In the entries below, how many lines contain the string "Click"? Give the number by itself.

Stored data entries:

#####

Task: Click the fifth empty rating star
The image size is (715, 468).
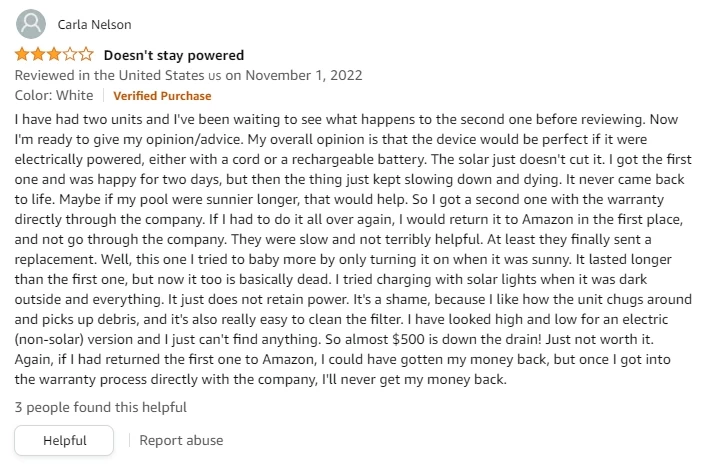Action: (x=86, y=55)
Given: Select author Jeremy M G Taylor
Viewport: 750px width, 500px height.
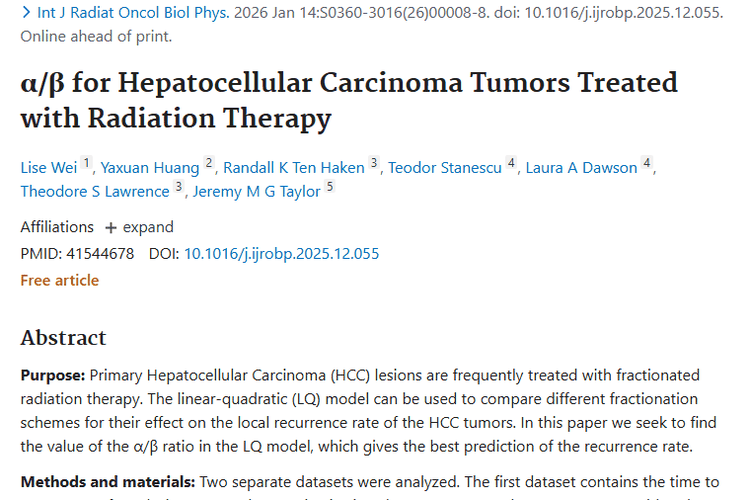Looking at the screenshot, I should (257, 191).
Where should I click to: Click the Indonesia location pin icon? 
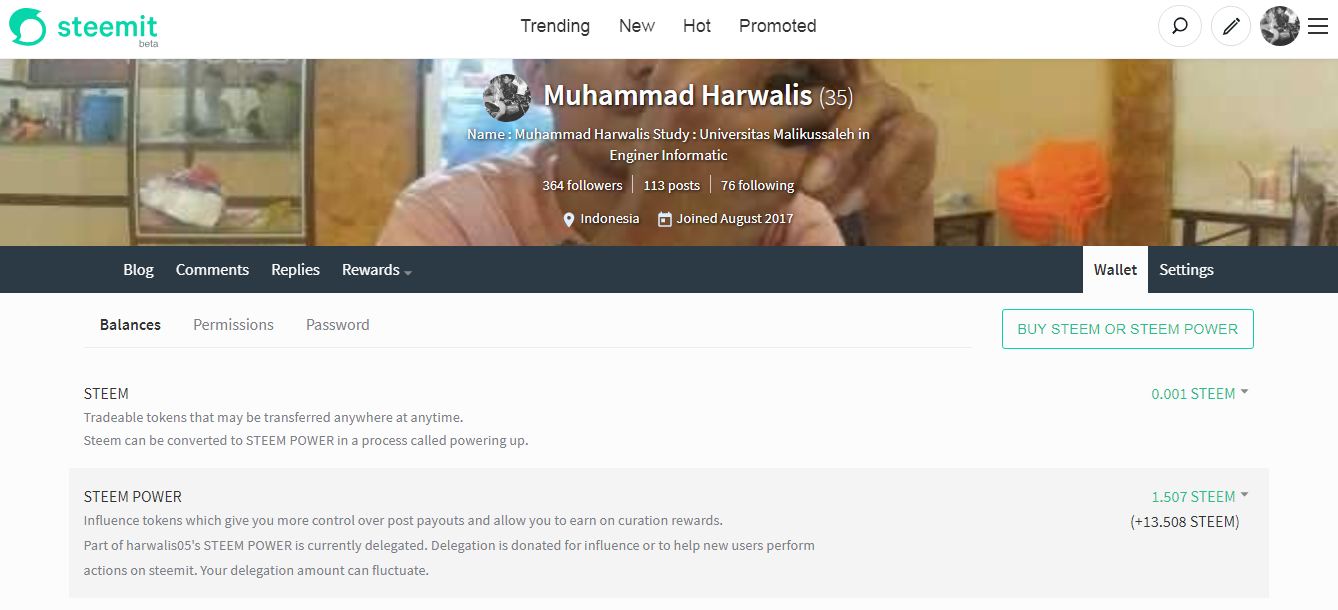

#####

Output for this exercise -> 2